Speech Recognition
Speech Recognition and Say - Take a Snap assets are available in the Lens Studio Asset Library. Import either of asset packages to your project and place the included prefab in the Scene Hierarchy.
Speech Recognition examples demonstrate how you can use the Voice ML to incorporate transcription, live transcription, keyword detection, voice navigation command detection and System Command detection into the Lenses with almost no code.
SpeechRecognition
script attached to the Speech Recognition [EDIT_ME] scene object is the main controller of both examples. Let's take a look at its inputs.
Make sure to disable the settings you don't need and delete all the unused setting scripts, such as Speech Contexts, Keyword Parent or Command Handler.
- VoiceML Module - reference to the Voice ML Module asset.
- Voice ML MlLanguage - allows to set language to use.
Transcription
- Transcription Type - a type of transcription, can take one of the values:
- Transcription - final transcription.
- Live Transcription - live and slightly less accurate transcription before we get the final, more accurate transcription.
- Transcription Text: if enabled transcription result can be displayed on a Text component.
- Text Component: Text component to set output text to.
Speech Context
Incorporating speech contexts into transcription can enhance the likelihood of accurately capturing specific words, particularly those that are less common and not readily recognized by Snap. By increasing the boost value, the probability of the desired words appearing in the transcription is enhanced. This feature is beneficial for scenarios that require precise transcription of rare words.

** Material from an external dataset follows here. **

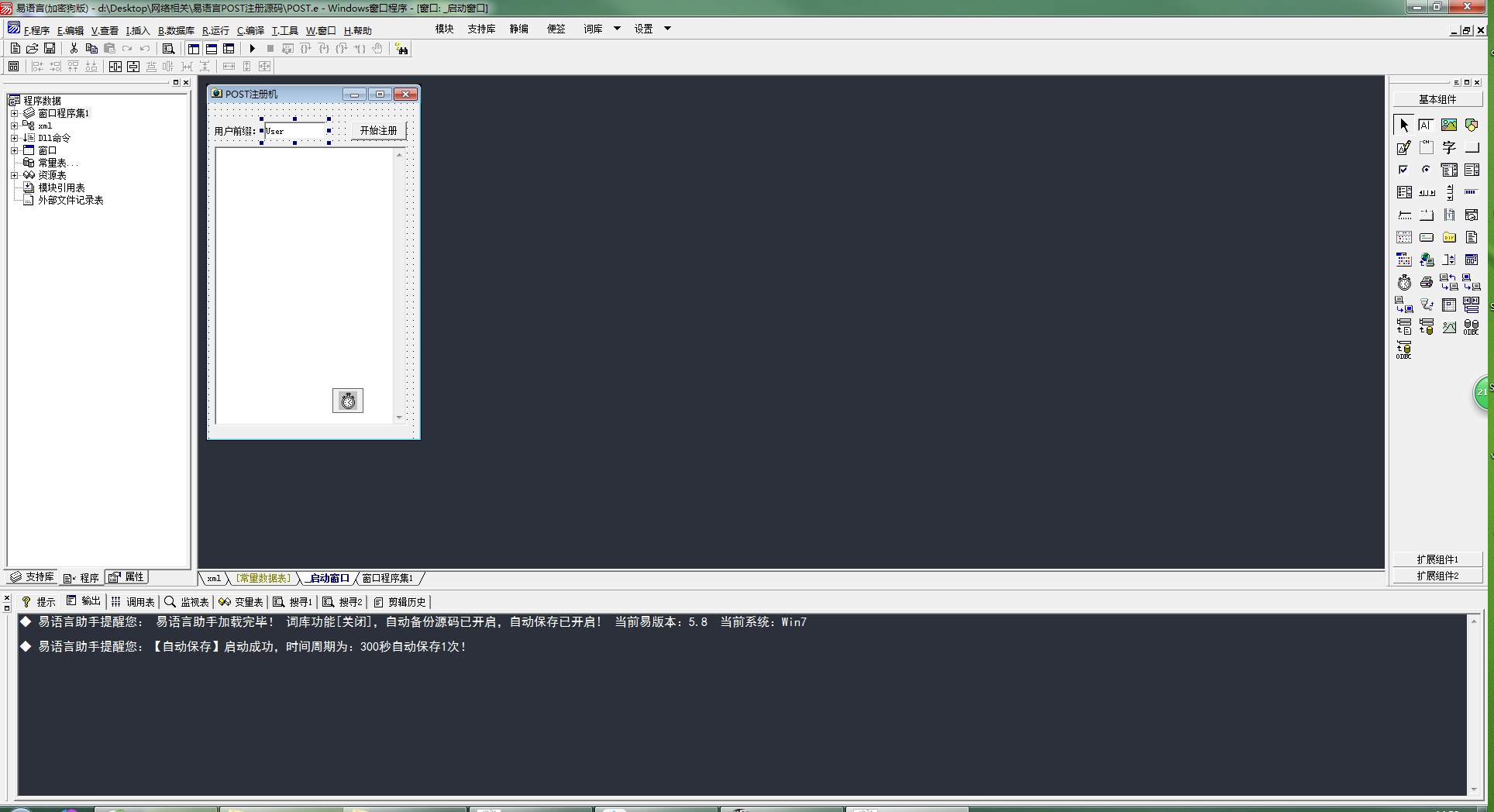Click the Run (play) toolbar button
The image size is (1494, 812).
coord(252,49)
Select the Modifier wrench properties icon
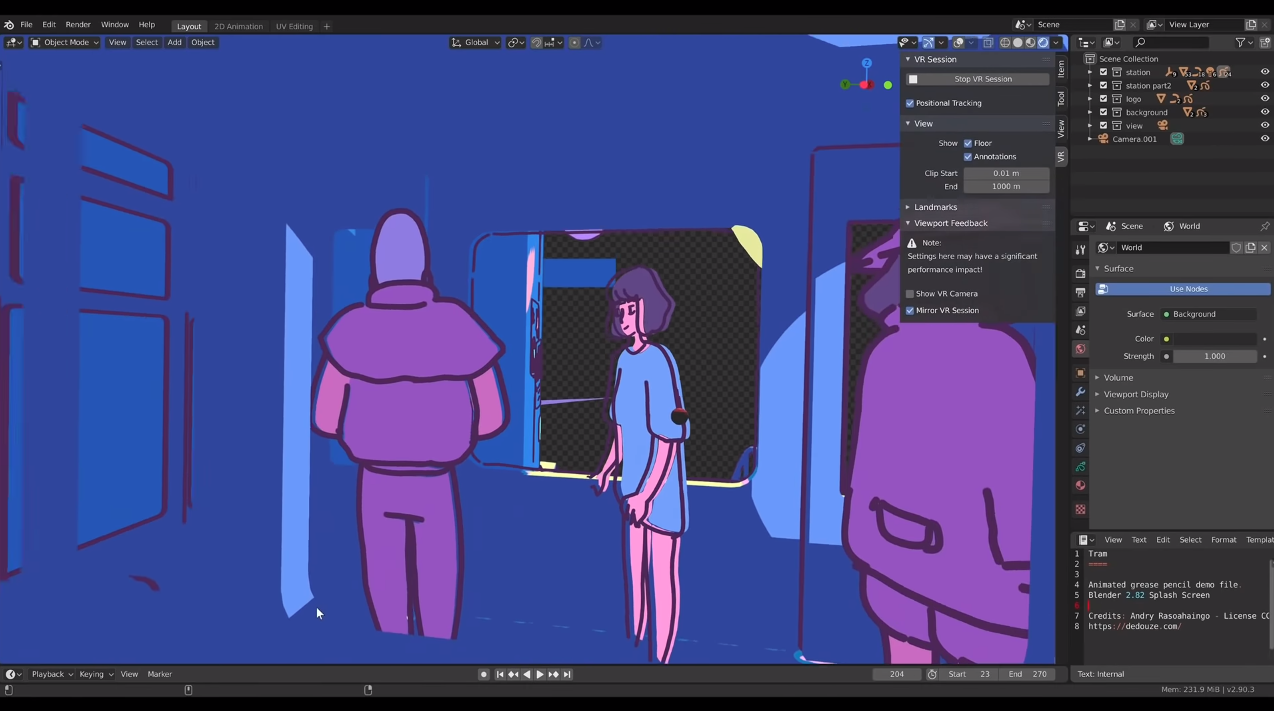1274x711 pixels. 1080,391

- Use Speech Context: if enabled, allows to set Speech Contexts object.
- Speech Contexts Object: reference to a Speech Context script.
Add New Phrase
With Speech Context
script we can add words to the phrases and set a boost value for the phrases. To add a new word, click on the Add Value
field and input a new word you want to add.
Notice here the phrases should be made of lowercase a-z letters. The phrases should be within the vocabulary.
Out of Vocabulary
When an OOV(out of vocabulary) phrase is added to the Speech Context, the Voice Event - On Error Triggered
will be triggered. We will see the error message in the Logger. Here we take a random word az zj
as an example.
Try this by resetting the Lens in the Preview Panel, then speaking with the Microphone button enabled. We can then see the error message in the Logger.

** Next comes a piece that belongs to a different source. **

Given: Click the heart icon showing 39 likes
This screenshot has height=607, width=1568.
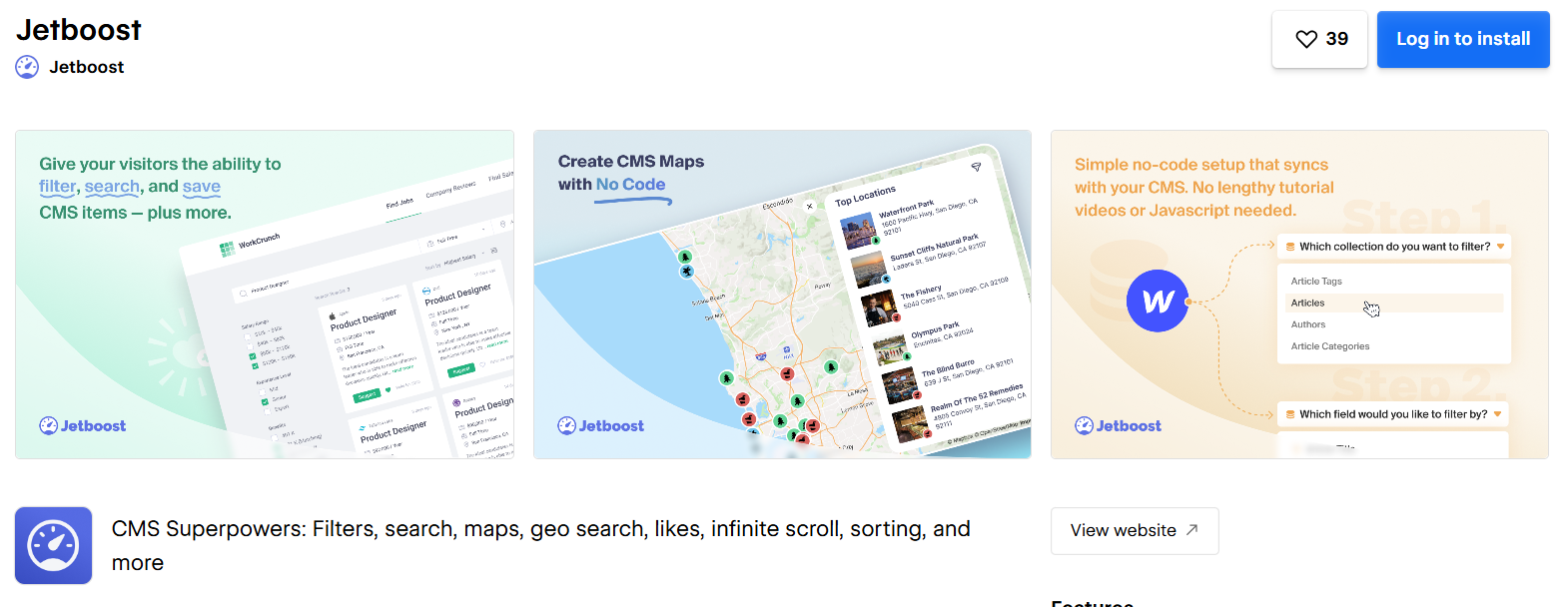Looking at the screenshot, I should pyautogui.click(x=1306, y=39).
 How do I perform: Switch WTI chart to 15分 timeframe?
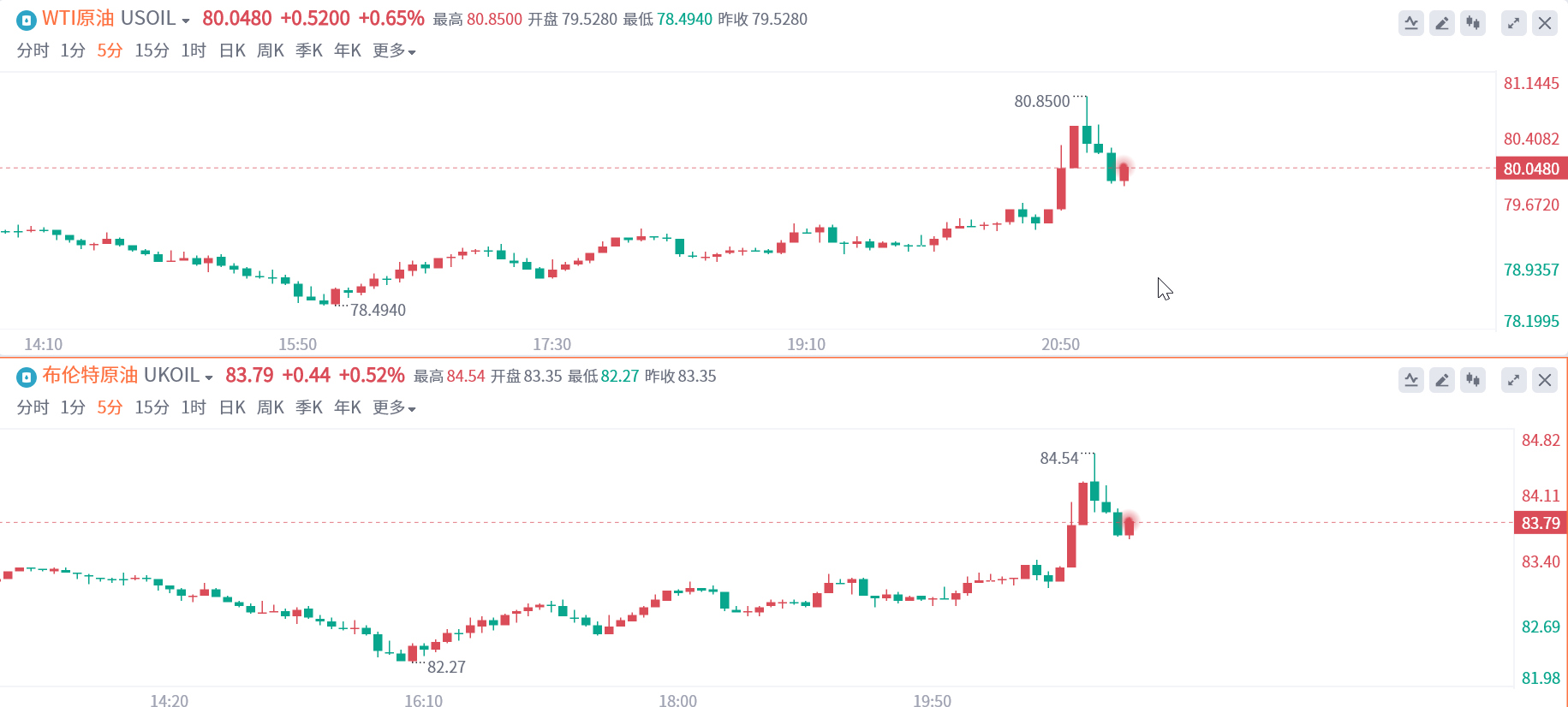click(x=152, y=51)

Add New Speech Context Object
Or we can add a new Speech Context
script with a different boost value.
The range for boost value is from 1-10, we recommend you'll start with 5 and adjust if needed (the higher the value is, the more likely the word will appear in transcription)
Voice Events and Behavior Script
For each Voice Event Callback, we can assign multiple Behavior Scripts.
-
Edit Behaviors - allows to add behavior script responses for different voice events.

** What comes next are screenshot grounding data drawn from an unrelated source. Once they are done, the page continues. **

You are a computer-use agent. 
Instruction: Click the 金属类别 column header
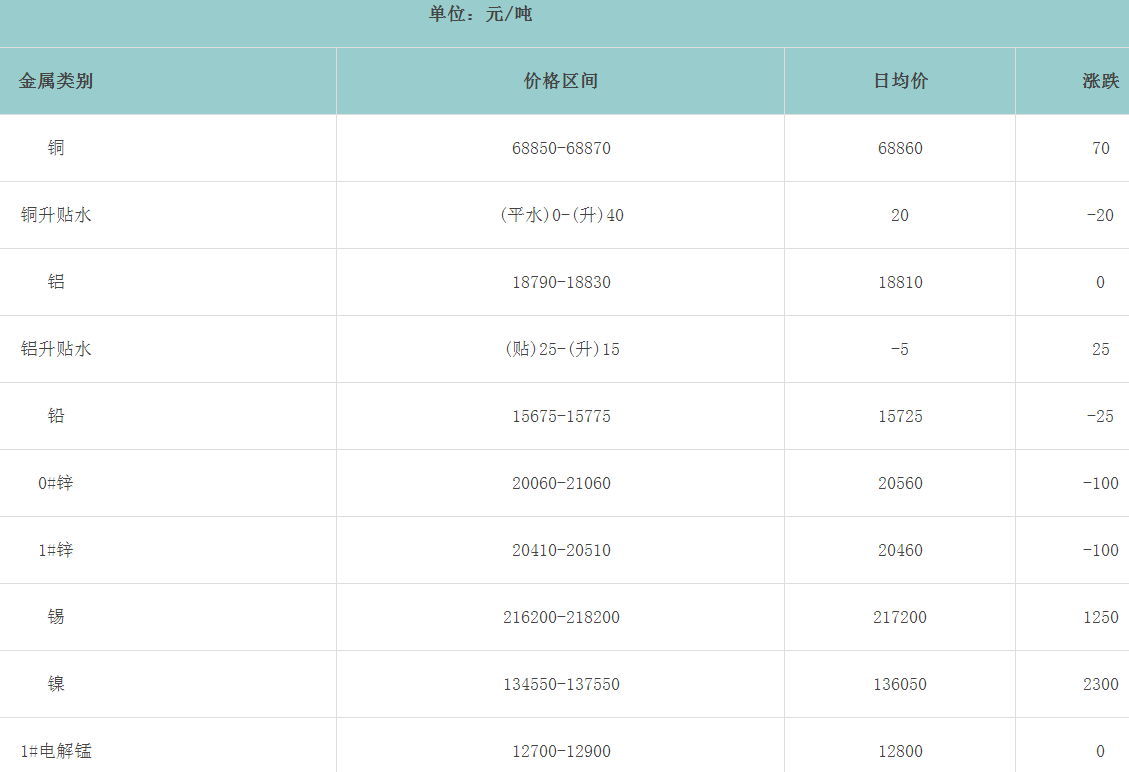click(56, 81)
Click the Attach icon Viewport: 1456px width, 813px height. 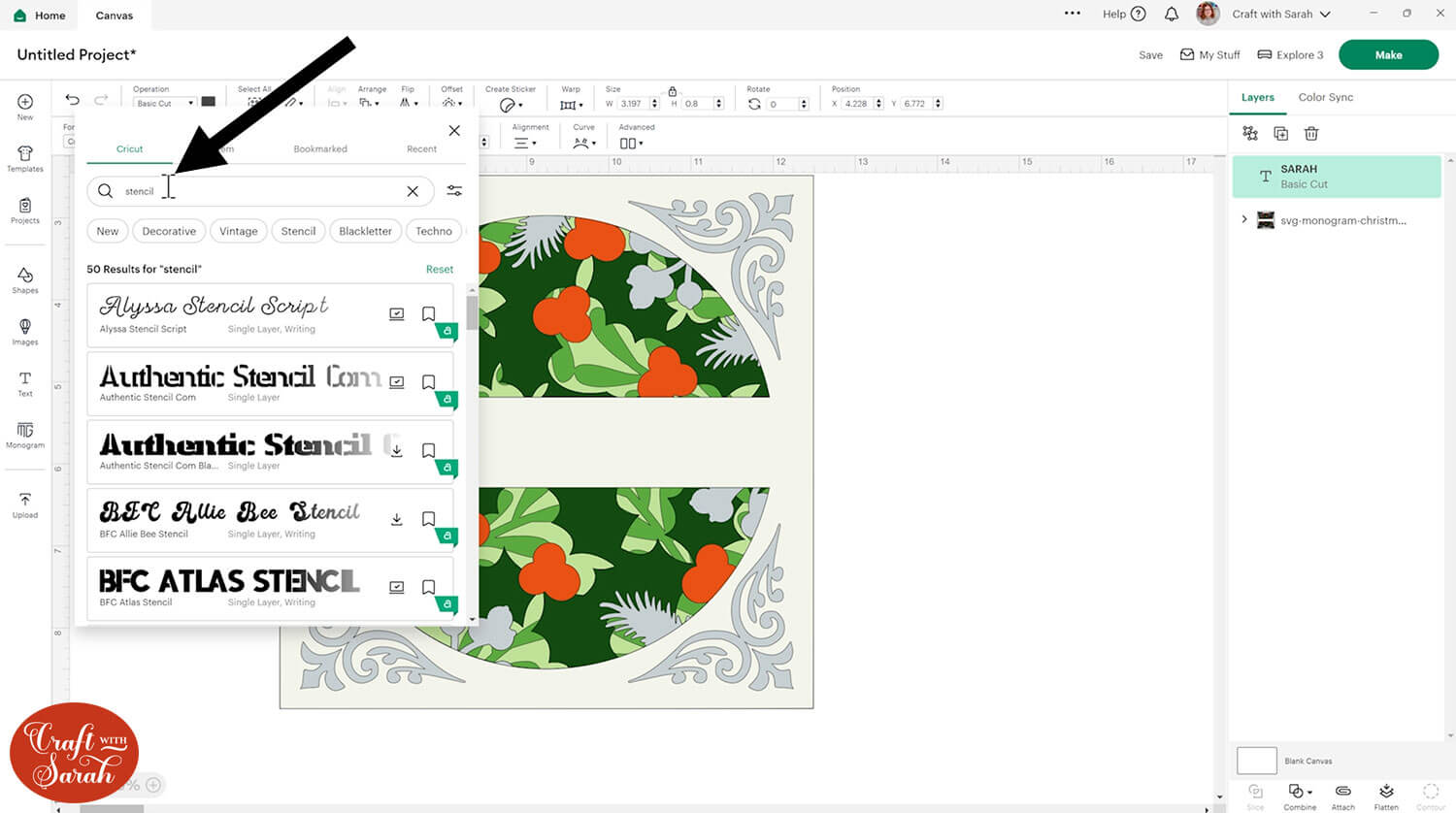tap(1343, 796)
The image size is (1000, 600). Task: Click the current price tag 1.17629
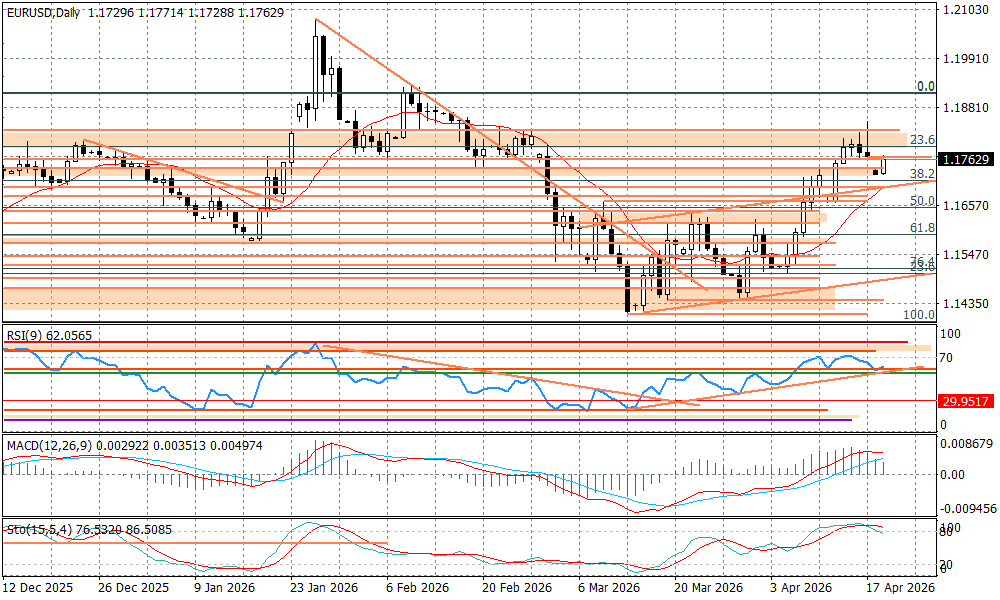(x=965, y=159)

- Debug : if enabled prints out detected voice events in the Logger panel.
For each voice event, multiple instances of Behavior script can be set: - On Listening Enabled: Behavior scripts triggered when the microphone is enabled. - On Listening Disabled: Behavior scripts triggered when the microphone is disabled. - On Listening Triggered: Behavior scripts triggered when changed back to listening mode. - On Error Triggered: Behavior scripts triggered when there is error in the transcription. - On Final Transcription Triggered: Behavior scripts triggered when it's a full result, or partial transcription. - On Command Detected: Behavior scripts triggered when any command is detected.
In Lens Studio Preview the microphone button is not simulated on the Screen. When we reset the preview, once the Speech Recognition is initialized, On Listening Enabled
will be triggered automatically. To learn how to use the microphone button, try to preview the Lens in Snapchat! Please check the details in Previewing Your Lens.
Keyword Detection
Now that you have learned how to use the basic transcription let's take a look at keyword detection section of a Speech Recognition
script. It allows to trigger behaviors based on different keywords detected from the transcription!
- Use Keyword: allows the use of keyword detection.
- Keywords Parent Object: reference to the scene object that is a parent of all the
Keyword
scripts. - Keyword Text: if enabled allows to output detected keyword to a Text component.
- Keyword Responses Text: Text component to use.
Keyword Script
In order to add new keyword let's create new scene object under the KeywordParent object and add Keyword
script to it.
Don't forget to boost your keywords using Speech Context option.
Keyword
script allows us to configure certain settings, such as:
- Keyword for each supported language.
- Category Aliases for each language. Aliases allow to expand the subset of words that should return certain keyword if needed to serve a specific Lens experience.
- Send Triggers checkbox - allows to specify a list of Behavior scripts to trigger if keyword is detected.
When using keyword detection, VoiceML will try to try to mitigate small transcription errors such as plurals instead of singular or similar sounding words (ship/sheep etc), instead, use multiple keywords to think about how different users might say the same thing in different ways like “cinema”, “movies”, “film”.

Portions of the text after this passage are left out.